**ACTIVITY:** Give each record below again, without a single difference.

**DATA FOR REVIEW:**
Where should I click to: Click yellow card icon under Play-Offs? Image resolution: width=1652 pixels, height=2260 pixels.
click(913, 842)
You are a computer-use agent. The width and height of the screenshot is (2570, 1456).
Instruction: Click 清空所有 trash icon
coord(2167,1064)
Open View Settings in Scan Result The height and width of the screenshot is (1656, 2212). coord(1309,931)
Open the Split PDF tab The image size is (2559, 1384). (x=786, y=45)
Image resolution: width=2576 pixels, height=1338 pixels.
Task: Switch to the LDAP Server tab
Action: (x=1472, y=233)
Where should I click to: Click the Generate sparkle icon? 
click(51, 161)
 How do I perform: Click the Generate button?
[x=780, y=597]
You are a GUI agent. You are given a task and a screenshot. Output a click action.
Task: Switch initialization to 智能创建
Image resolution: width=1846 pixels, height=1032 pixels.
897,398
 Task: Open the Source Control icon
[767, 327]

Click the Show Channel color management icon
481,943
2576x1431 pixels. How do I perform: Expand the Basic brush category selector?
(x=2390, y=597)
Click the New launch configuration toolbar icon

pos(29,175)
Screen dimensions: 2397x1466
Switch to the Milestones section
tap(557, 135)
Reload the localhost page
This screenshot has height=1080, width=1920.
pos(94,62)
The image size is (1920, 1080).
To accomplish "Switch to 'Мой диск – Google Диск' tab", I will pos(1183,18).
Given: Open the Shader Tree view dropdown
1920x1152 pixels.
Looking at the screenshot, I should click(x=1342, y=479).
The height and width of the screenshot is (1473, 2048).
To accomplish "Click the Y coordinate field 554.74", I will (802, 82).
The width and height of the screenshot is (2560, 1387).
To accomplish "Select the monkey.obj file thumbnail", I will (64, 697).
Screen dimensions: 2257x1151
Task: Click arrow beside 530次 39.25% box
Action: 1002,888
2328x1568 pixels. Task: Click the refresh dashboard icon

**RESPONSE AREA:**
Where should I click to: Click yellow card icon under Play-Offs? Image resolution: width=1652 pixels, height=2260 pixels.
click(913, 842)
You are a computer-use agent. The width and height of the screenshot is (2570, 1456).
Instruction: Click 清空所有 trash icon
coord(2167,1064)
Open View Settings in Scan Result The height and width of the screenshot is (1656, 2212). coord(1309,931)
Open the Split PDF tab The image size is (2559, 1384). (x=786, y=45)
Image resolution: width=2576 pixels, height=1338 pixels.
Task: Switch to the LDAP Server tab
Action: (x=1472, y=233)
Where should I click to: Click the Generate sparkle icon? 
click(51, 161)
 How do I perform: Click the Generate button?
[x=780, y=597]
You are a GUI agent. You are given a task and a screenshot. Output a click action.
Task: Switch initialization to 智能创建
Image resolution: width=1846 pixels, height=1032 pixels.
897,398
 Task: Open the Source Control icon
[767, 327]

Click the Show Channel color management icon
481,943
2576x1431 pixels. How do I perform: Expand the Basic brush category selector?
(x=2390, y=597)
Click the New launch configuration toolbar icon

pos(29,175)
Screen dimensions: 2397x1466
Switch to the Milestones section
tap(557, 135)
Reload the localhost page
This screenshot has height=1080, width=1920.
pos(94,62)
The image size is (1920, 1080).
To accomplish "Switch to 'Мой диск – Google Диск' tab", I will pos(1183,18).
Given: Open the Shader Tree view dropdown
1920x1152 pixels.
Looking at the screenshot, I should click(x=1342, y=479).
The height and width of the screenshot is (1473, 2048).
To accomplish "Click the Y coordinate field 554.74", I will (802, 82).
The width and height of the screenshot is (2560, 1387).
To accomplish "Select the monkey.obj file thumbnail", I will (64, 697).
Screen dimensions: 2257x1151
Task: Click arrow beside 530次 39.25% box
Action: 1002,888
2328x1568 pixels. Task: Click the refresh dashboard icon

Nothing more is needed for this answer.